# [DESCRIPTION OF THE TASK]
Search the records for the string "agent", then copy each line that has it.

═════ SUPPLIED DATA

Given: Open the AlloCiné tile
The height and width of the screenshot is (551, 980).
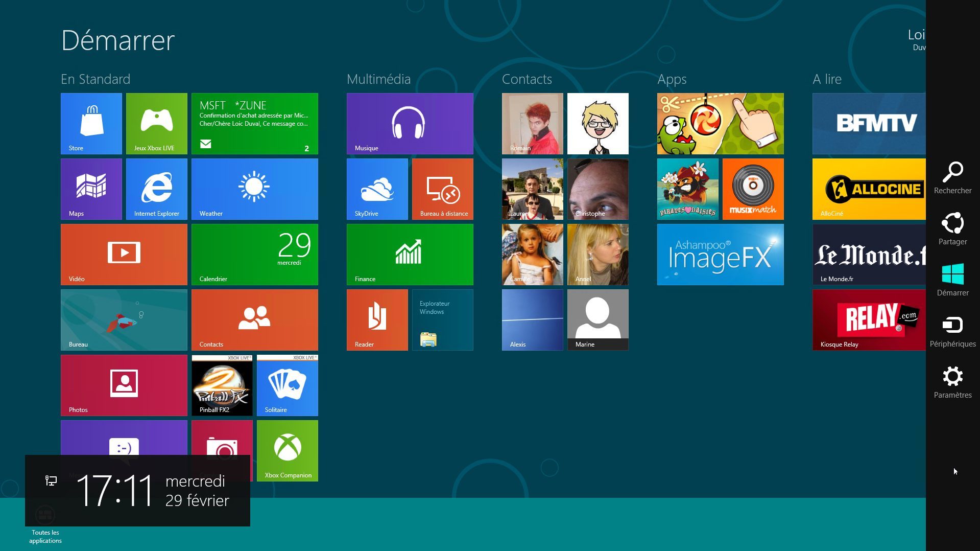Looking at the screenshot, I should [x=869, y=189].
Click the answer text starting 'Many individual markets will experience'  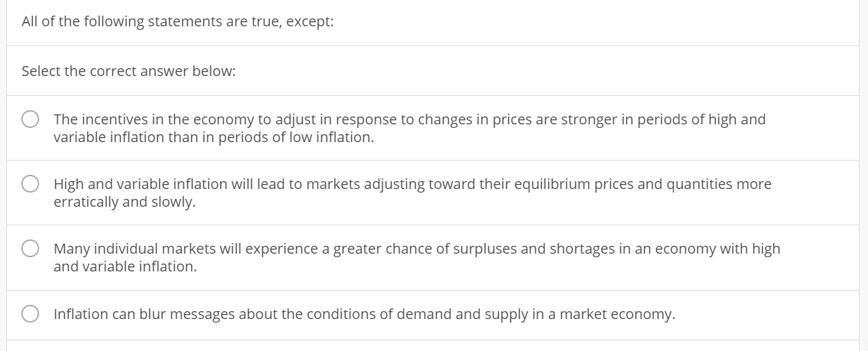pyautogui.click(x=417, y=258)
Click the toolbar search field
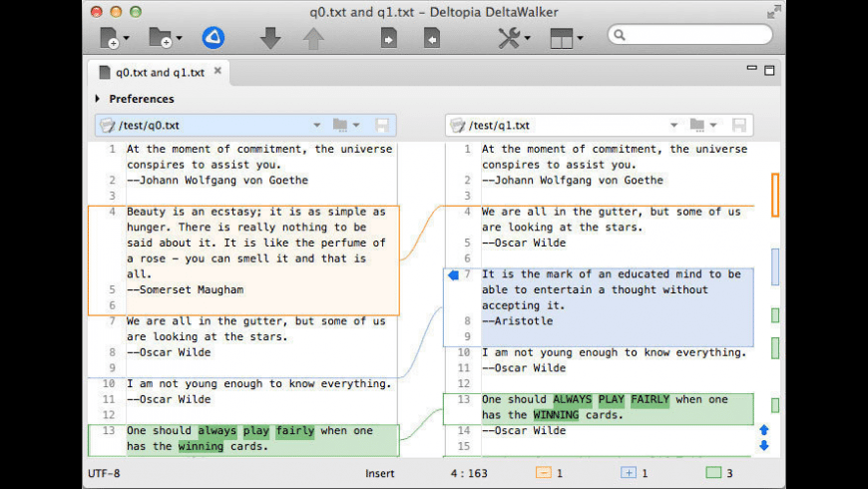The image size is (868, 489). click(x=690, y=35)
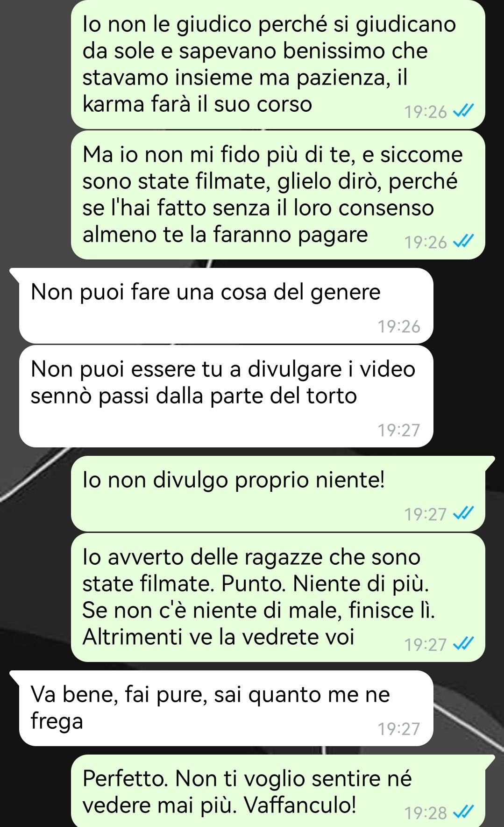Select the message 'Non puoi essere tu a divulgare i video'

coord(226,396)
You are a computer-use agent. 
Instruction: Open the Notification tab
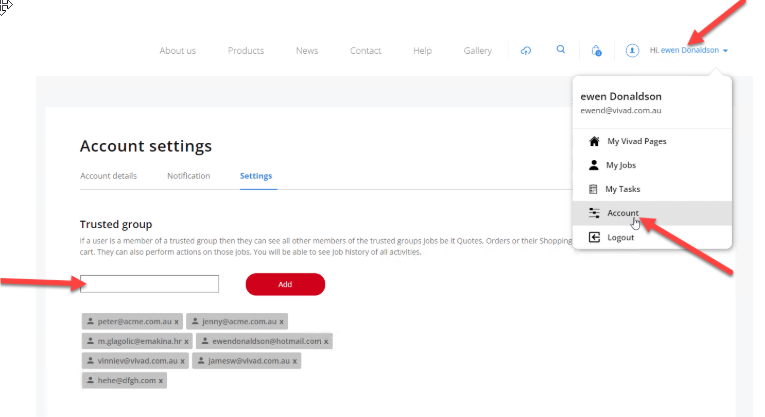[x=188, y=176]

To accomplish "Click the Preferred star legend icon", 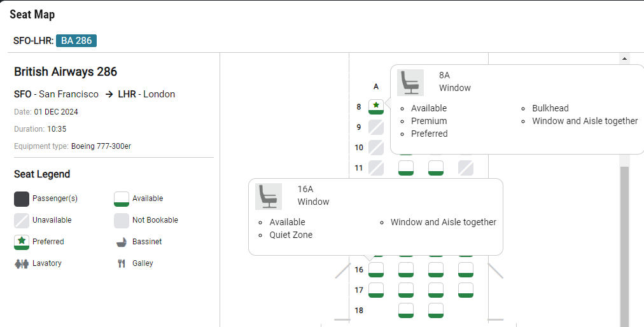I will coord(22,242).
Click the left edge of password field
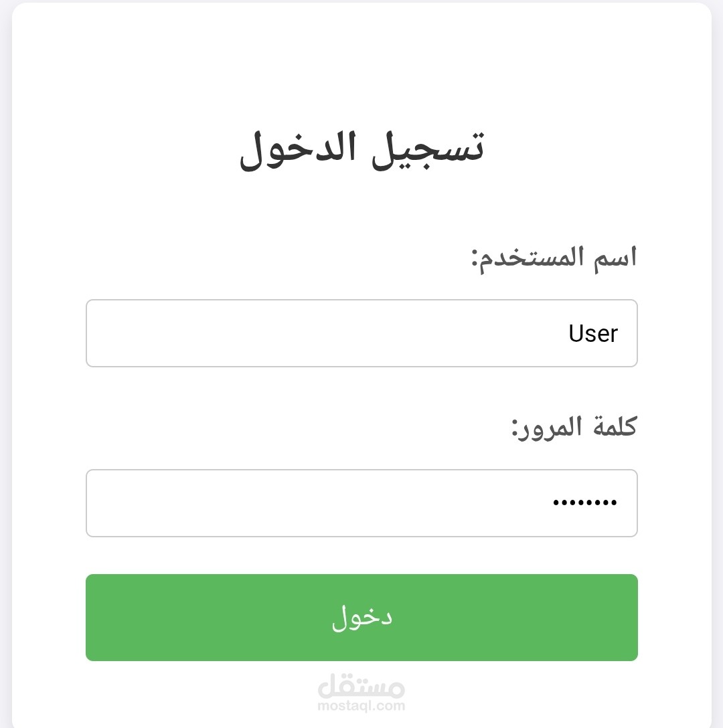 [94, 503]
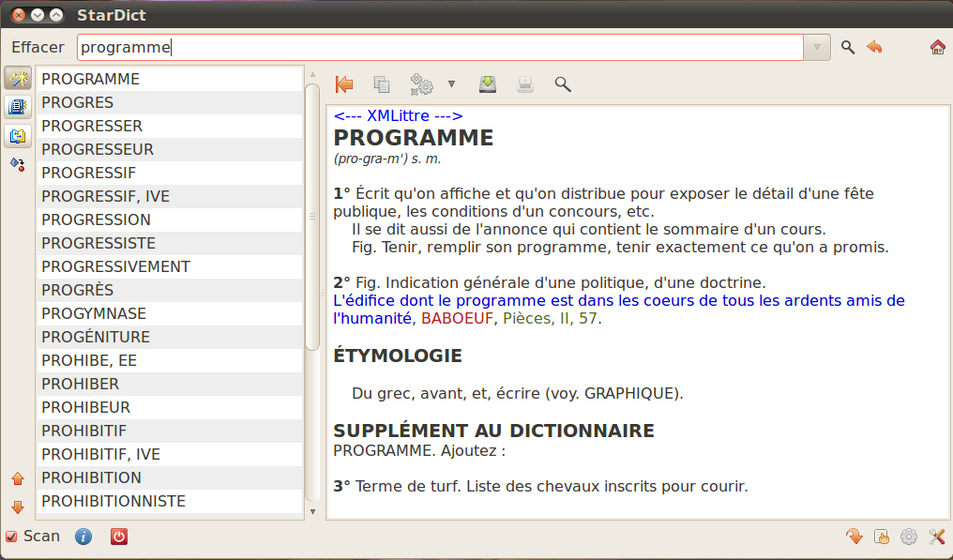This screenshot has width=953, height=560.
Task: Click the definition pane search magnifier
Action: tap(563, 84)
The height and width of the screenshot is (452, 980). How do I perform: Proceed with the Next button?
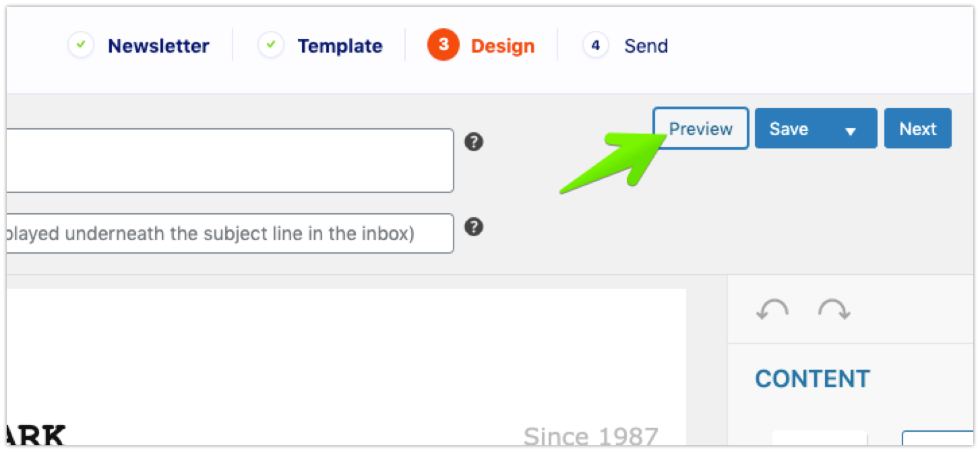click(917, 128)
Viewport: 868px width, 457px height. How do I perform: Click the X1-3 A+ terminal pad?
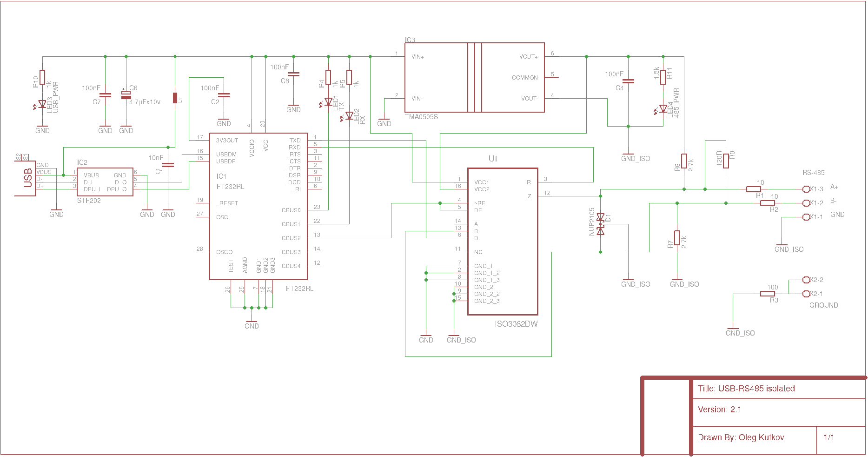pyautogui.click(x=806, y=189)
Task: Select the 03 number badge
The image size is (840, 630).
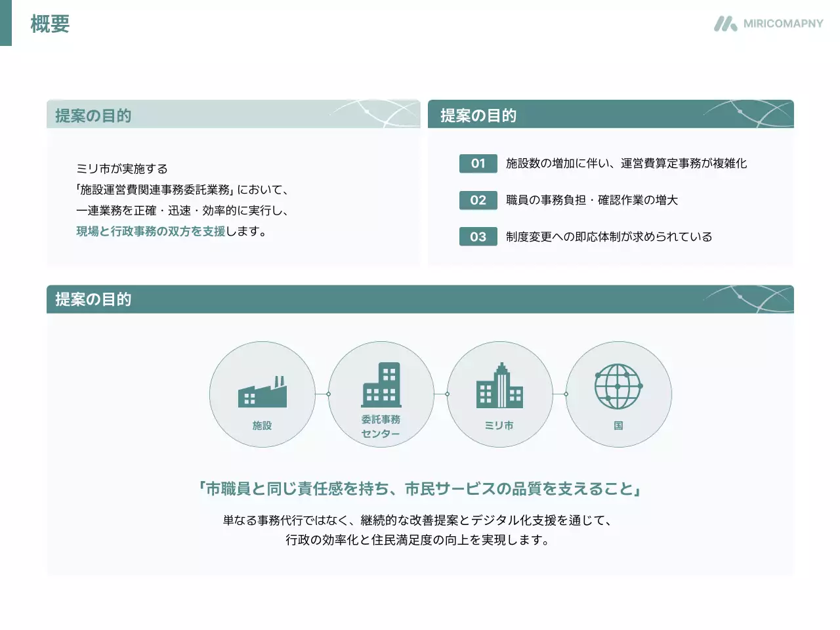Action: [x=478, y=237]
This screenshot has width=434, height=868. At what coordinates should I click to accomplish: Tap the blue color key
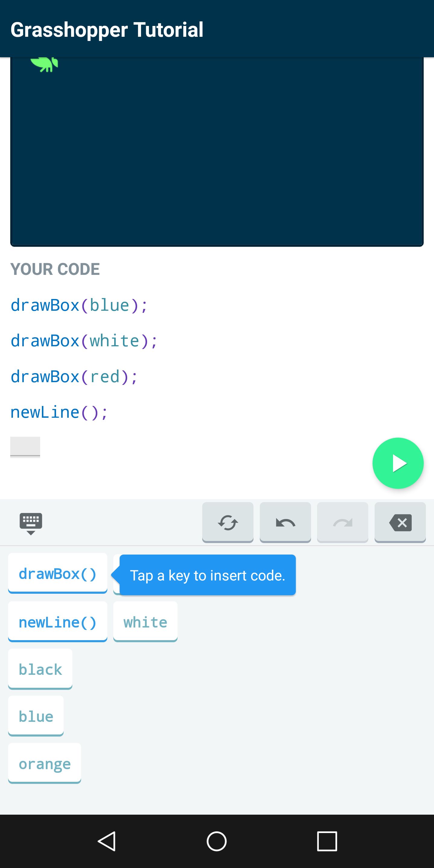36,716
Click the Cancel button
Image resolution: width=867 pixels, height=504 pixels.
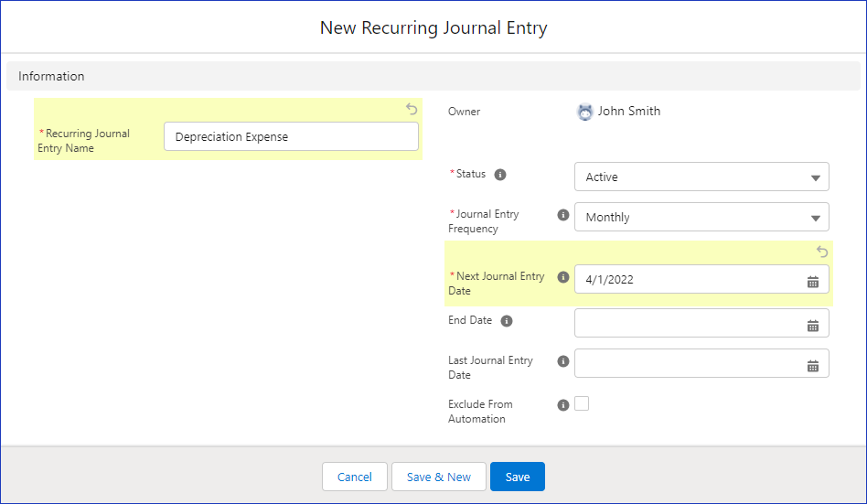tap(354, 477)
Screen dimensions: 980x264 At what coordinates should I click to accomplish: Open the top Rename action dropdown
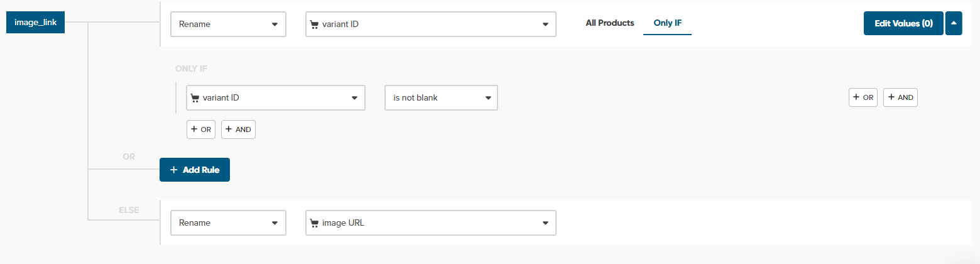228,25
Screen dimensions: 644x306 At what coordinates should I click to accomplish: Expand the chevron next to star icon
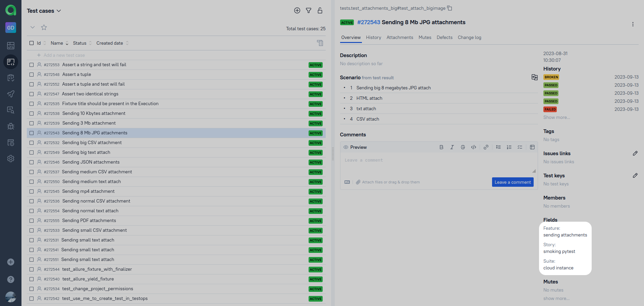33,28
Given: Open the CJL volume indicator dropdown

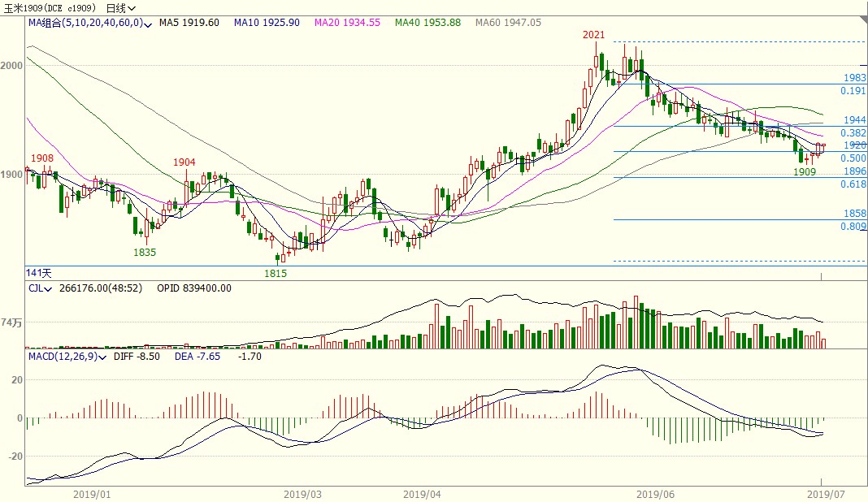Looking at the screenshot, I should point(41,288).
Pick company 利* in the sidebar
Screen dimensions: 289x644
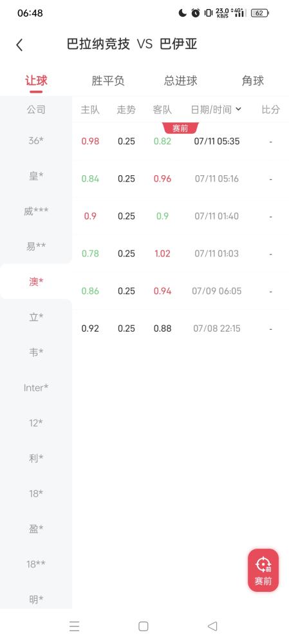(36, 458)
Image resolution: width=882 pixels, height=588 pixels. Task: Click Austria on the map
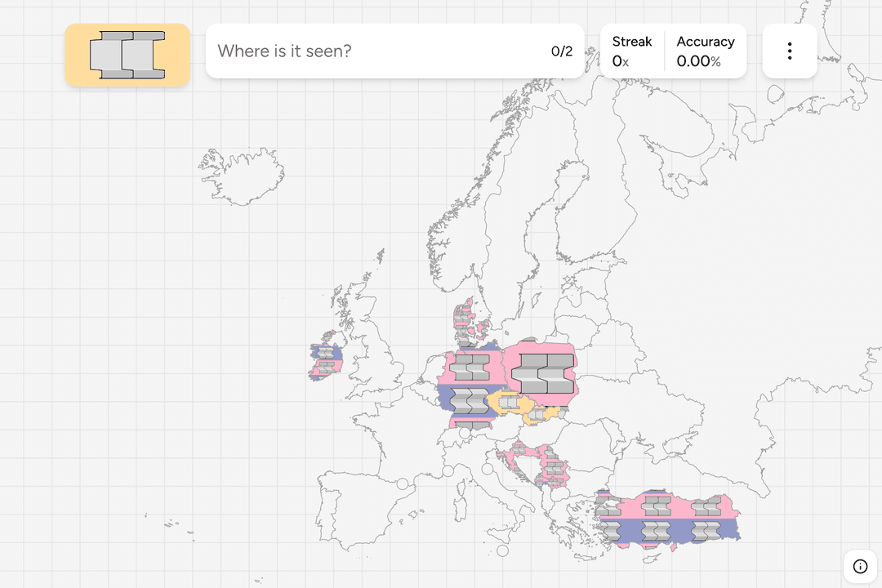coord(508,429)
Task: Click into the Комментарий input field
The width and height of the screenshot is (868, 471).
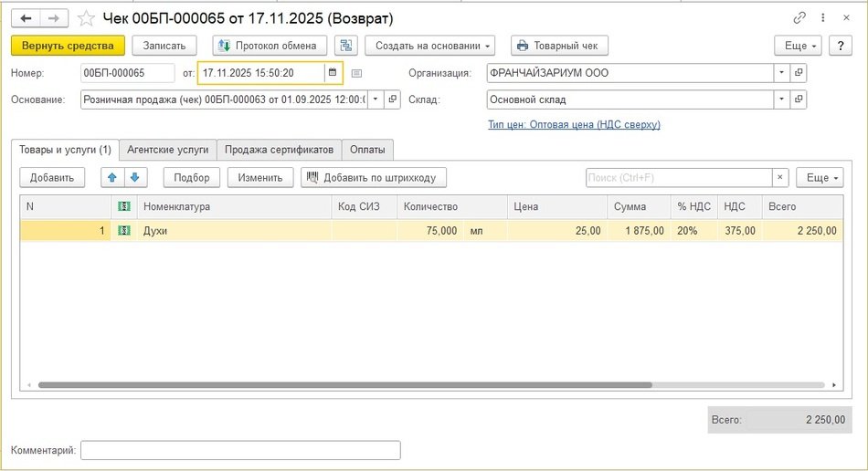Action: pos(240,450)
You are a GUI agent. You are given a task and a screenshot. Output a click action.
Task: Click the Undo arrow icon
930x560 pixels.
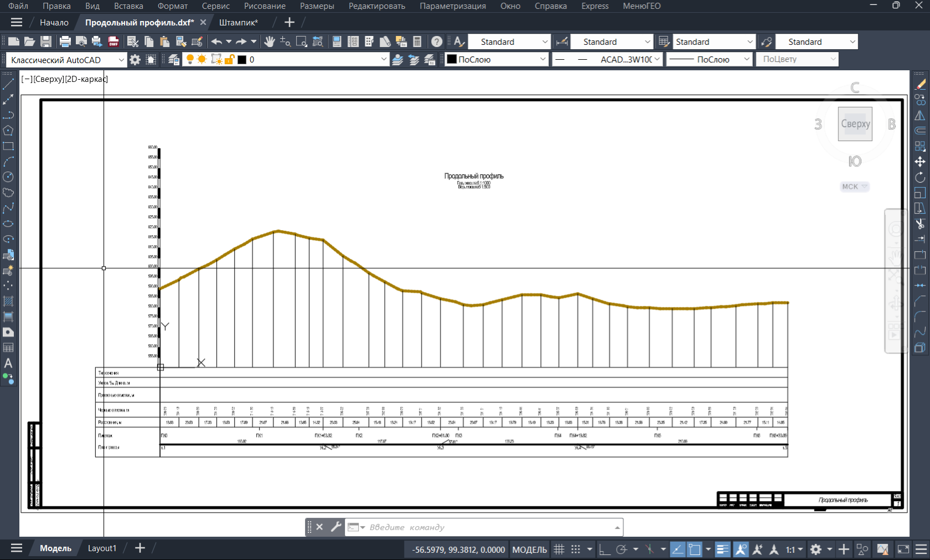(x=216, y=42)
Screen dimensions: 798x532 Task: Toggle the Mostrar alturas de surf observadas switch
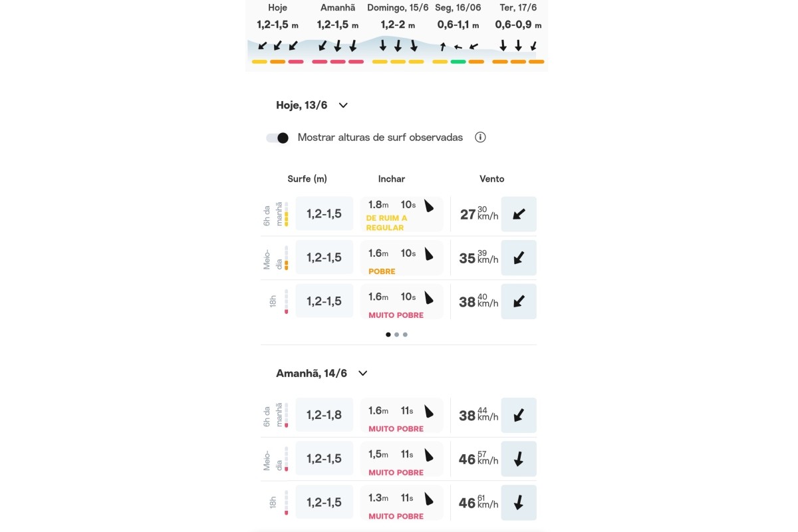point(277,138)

══════════

# [ANSWER SECTION]
You are a computer-use agent. 
You are a GUI agent. You are given a task and a screenshot. Output a click action.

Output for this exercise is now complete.